Collected data:
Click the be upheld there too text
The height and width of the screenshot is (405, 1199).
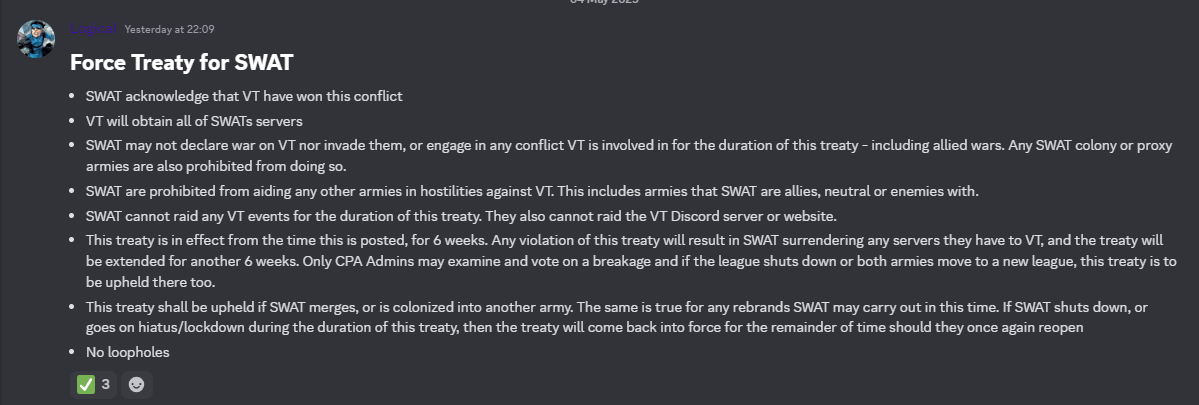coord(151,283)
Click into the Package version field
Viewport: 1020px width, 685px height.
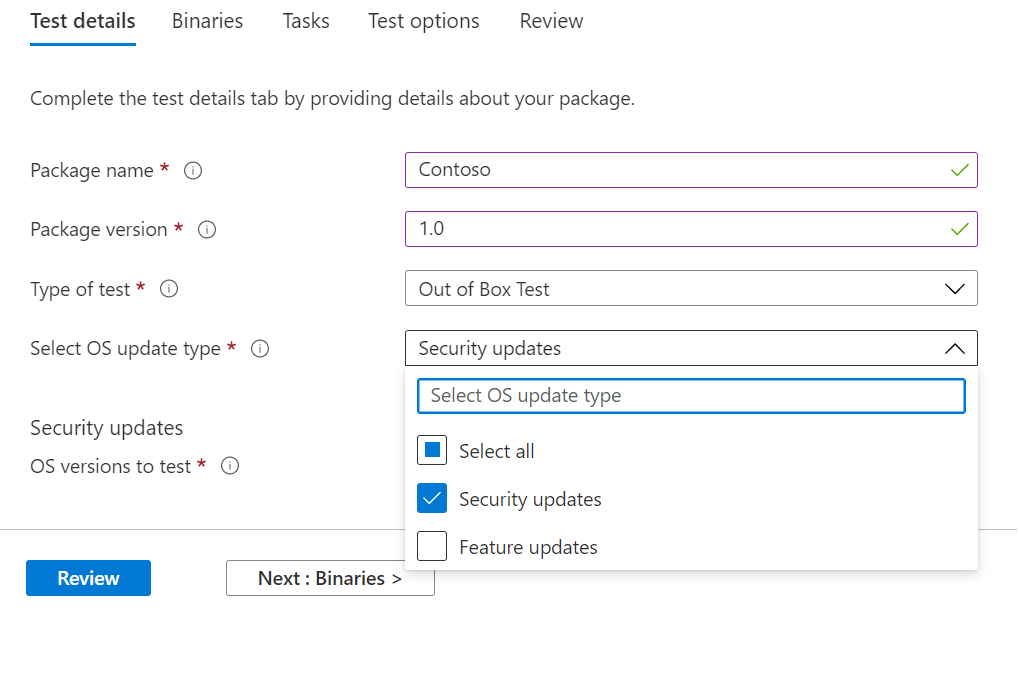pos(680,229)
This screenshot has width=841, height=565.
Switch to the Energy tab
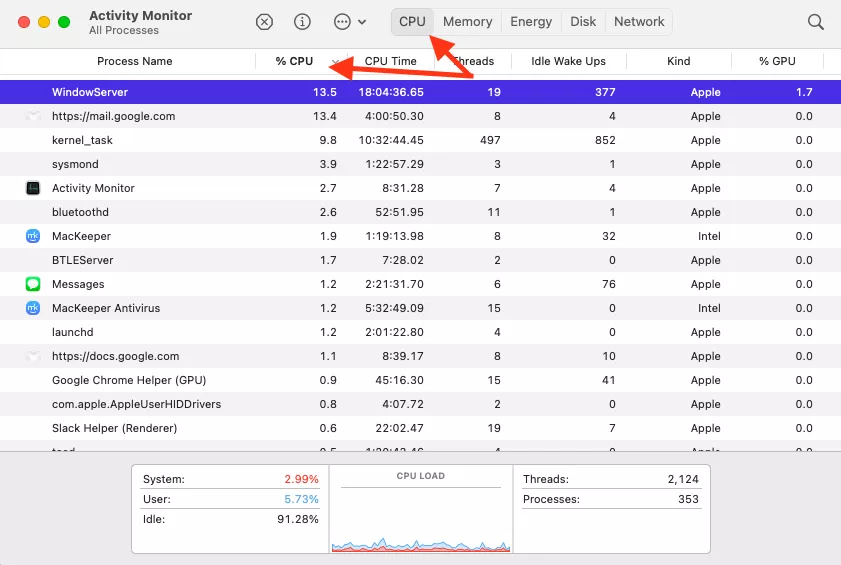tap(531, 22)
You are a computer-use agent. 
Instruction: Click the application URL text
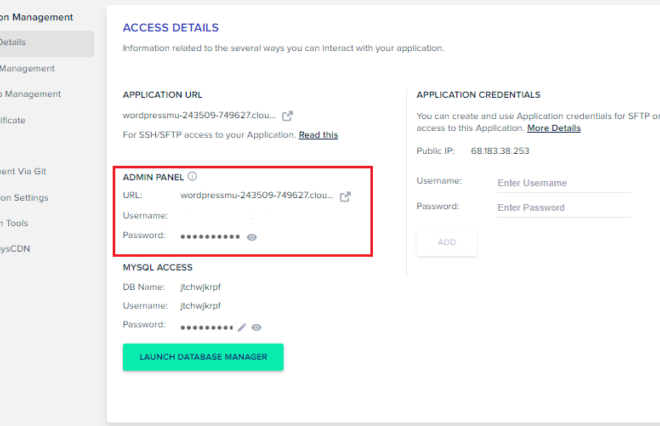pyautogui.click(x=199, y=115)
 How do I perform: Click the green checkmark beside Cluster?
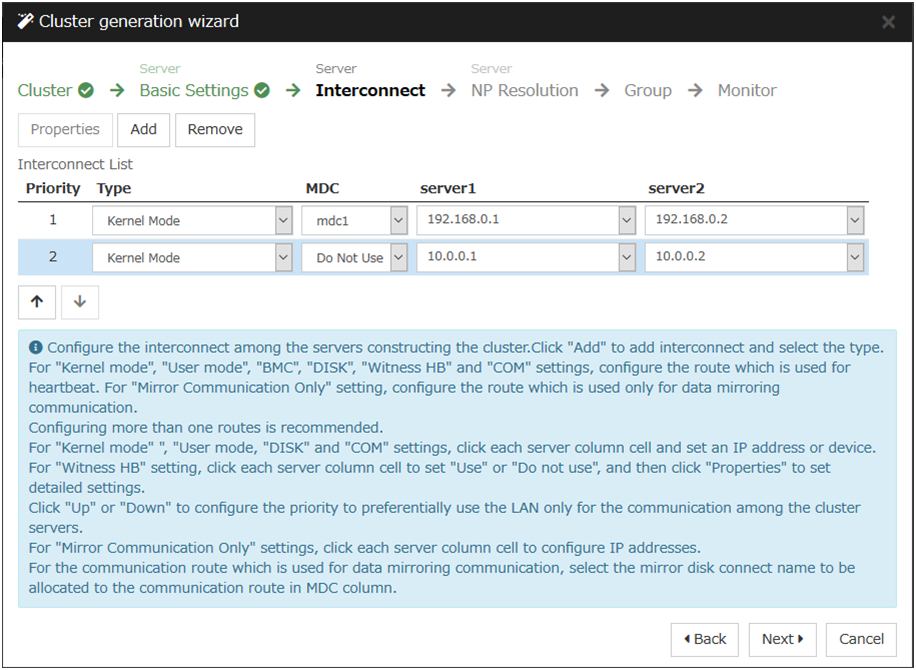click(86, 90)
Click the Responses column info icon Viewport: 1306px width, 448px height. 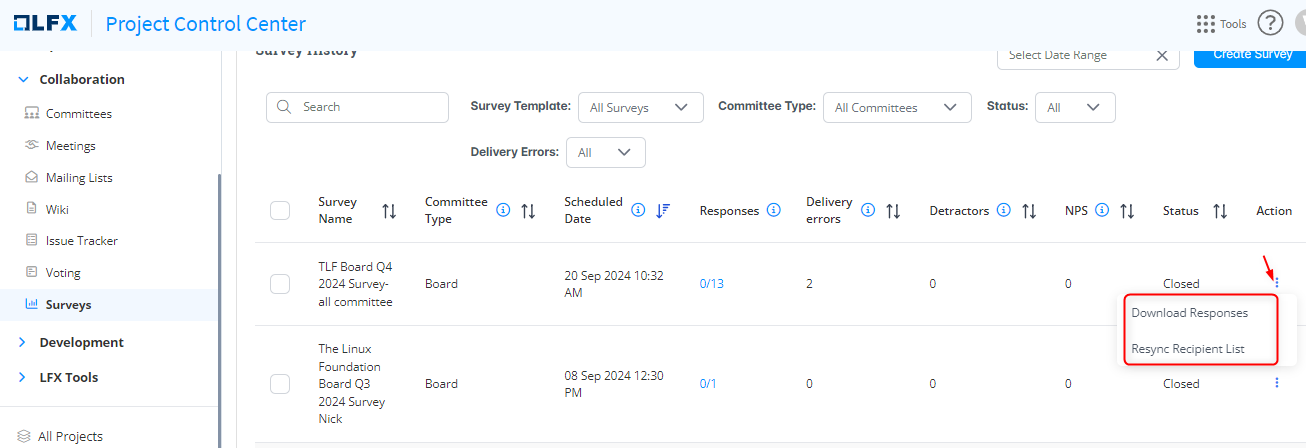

■ What the task asks ■
Go through the records and repeat each one exactly, skipping anything that is a picture.

■ Problem solution ■
Click the be upheld there too text
The height and width of the screenshot is (405, 1199).
coord(151,283)
Click into the Package version field
Viewport: 1020px width, 685px height.
pos(680,229)
This screenshot has width=841, height=565.
Switch to the Energy tab
tap(531, 22)
You are a computer-use agent. 
Instruction: Click the application URL text
pyautogui.click(x=199, y=115)
 How do I perform: Click the green checkmark beside Cluster?
click(86, 90)
Click the Responses column info icon Viewport: 1306px width, 448px height. 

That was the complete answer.